DATA SUPPLIED:
——

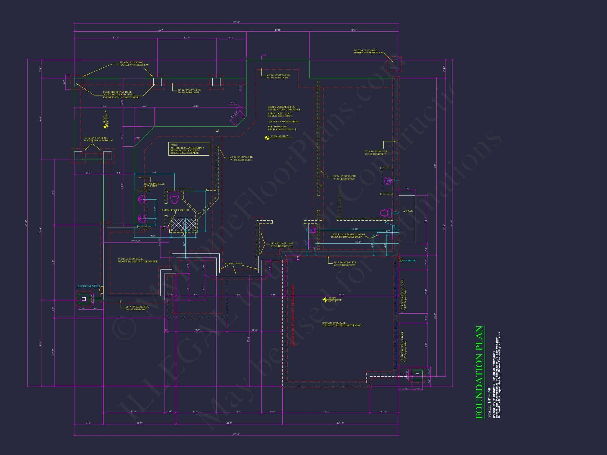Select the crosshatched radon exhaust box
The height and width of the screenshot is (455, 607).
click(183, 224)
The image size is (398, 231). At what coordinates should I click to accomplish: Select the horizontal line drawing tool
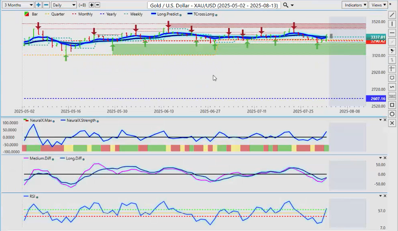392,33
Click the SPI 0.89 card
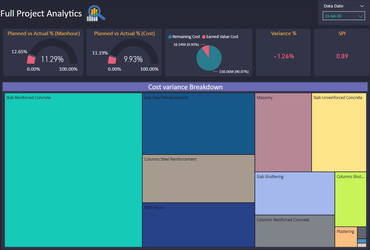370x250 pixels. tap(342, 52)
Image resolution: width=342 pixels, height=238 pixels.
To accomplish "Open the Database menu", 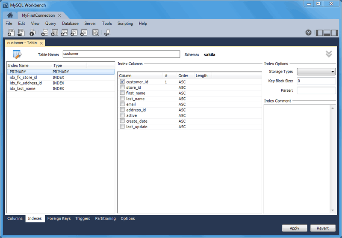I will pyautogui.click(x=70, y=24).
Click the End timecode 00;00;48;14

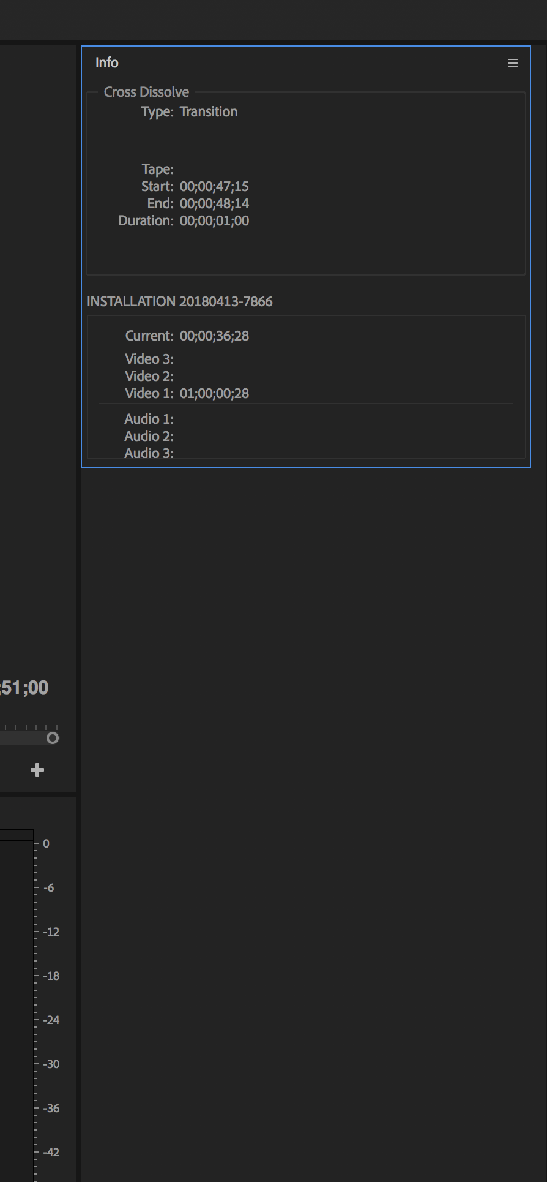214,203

——

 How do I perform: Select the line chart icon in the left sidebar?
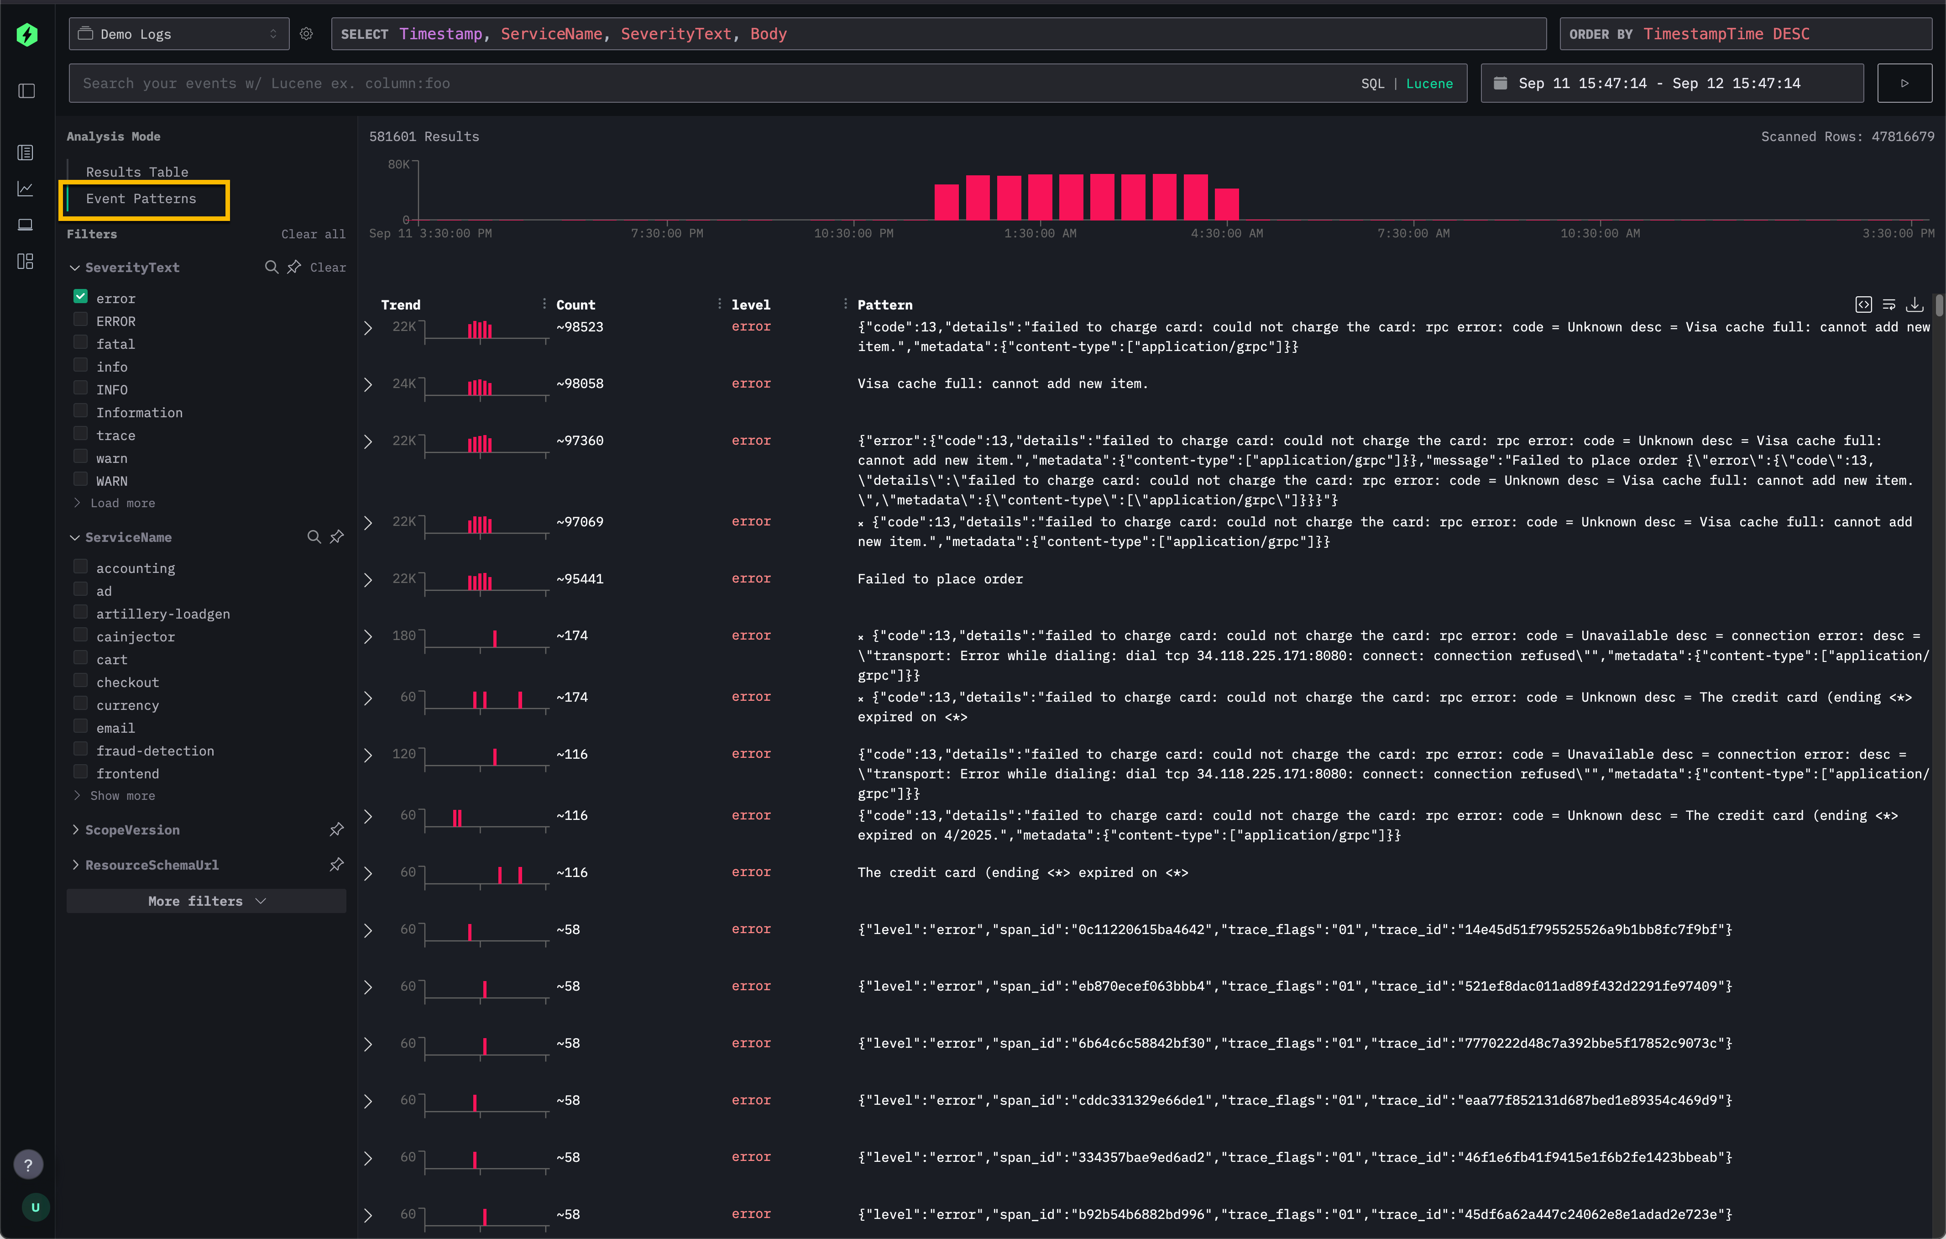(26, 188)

——

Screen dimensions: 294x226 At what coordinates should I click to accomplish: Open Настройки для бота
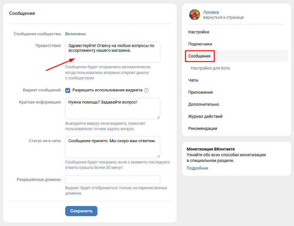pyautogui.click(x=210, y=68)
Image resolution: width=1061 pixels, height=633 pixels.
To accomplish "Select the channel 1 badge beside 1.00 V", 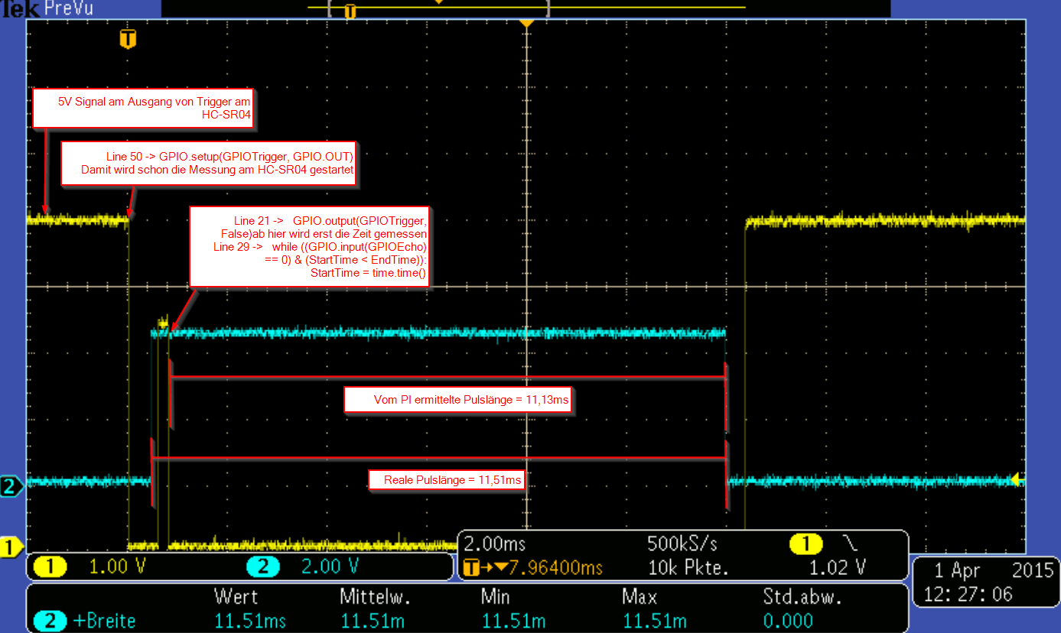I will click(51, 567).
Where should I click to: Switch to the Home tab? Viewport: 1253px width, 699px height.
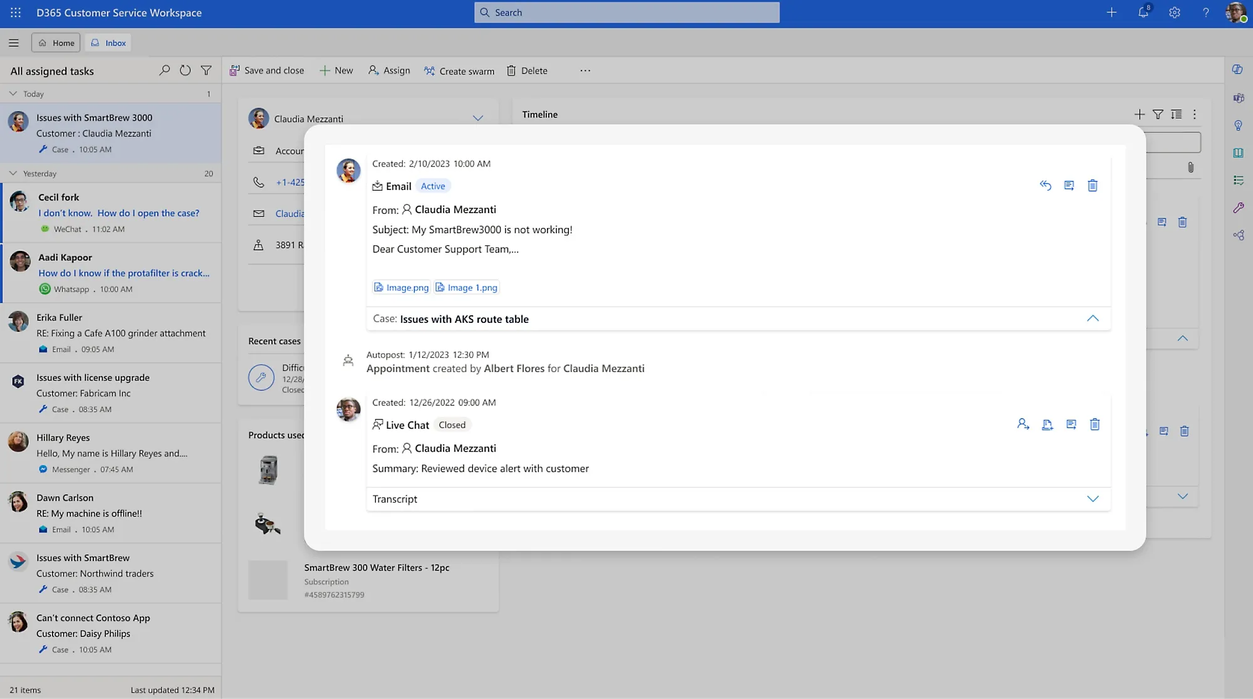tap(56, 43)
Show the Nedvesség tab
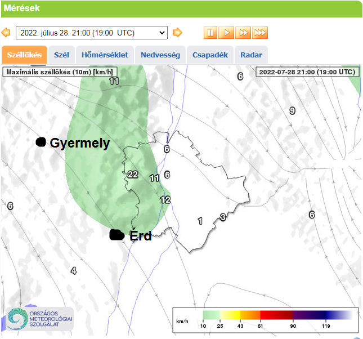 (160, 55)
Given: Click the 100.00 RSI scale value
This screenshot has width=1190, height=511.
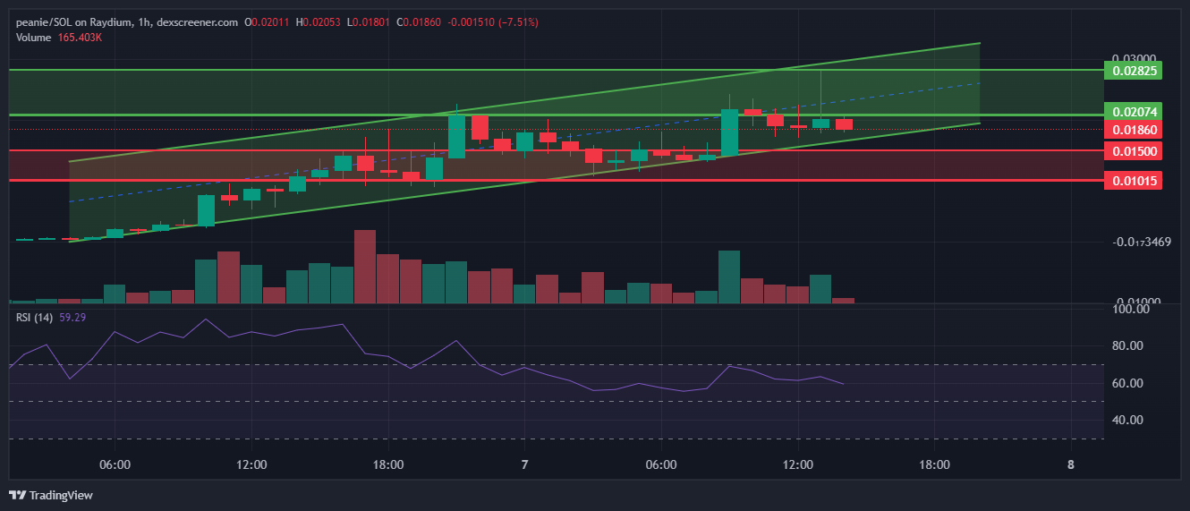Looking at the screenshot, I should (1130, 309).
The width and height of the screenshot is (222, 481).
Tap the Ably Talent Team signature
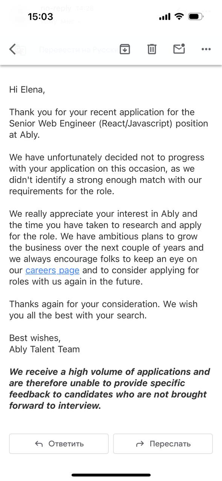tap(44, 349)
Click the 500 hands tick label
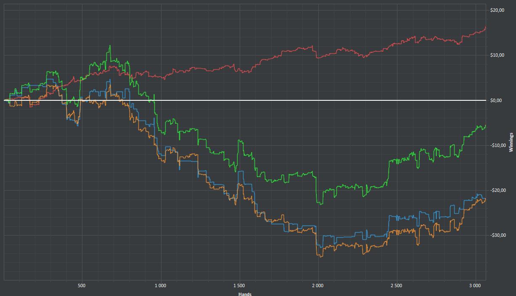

——

EXERCISE: Render the items above as a JSON list of strings with one string per line, beginning at the line that has "Given: Click the 100.00 RSI scale value" and stopping after the line that has "Click the 500 hands tick label". Skip blank lines and leave the pictures out.

EXPECTED OUTPUT:
[
  "Given: Click the 100.00 RSI scale value",
  "This screenshot has width=1190, height=511.",
  "Looking at the screenshot, I should (1130, 309).",
  "The width and height of the screenshot is (222, 481).",
  "Tap the Ably Talent Team signature",
  "tap(44, 349)",
  "Click the 500 hands tick label"
]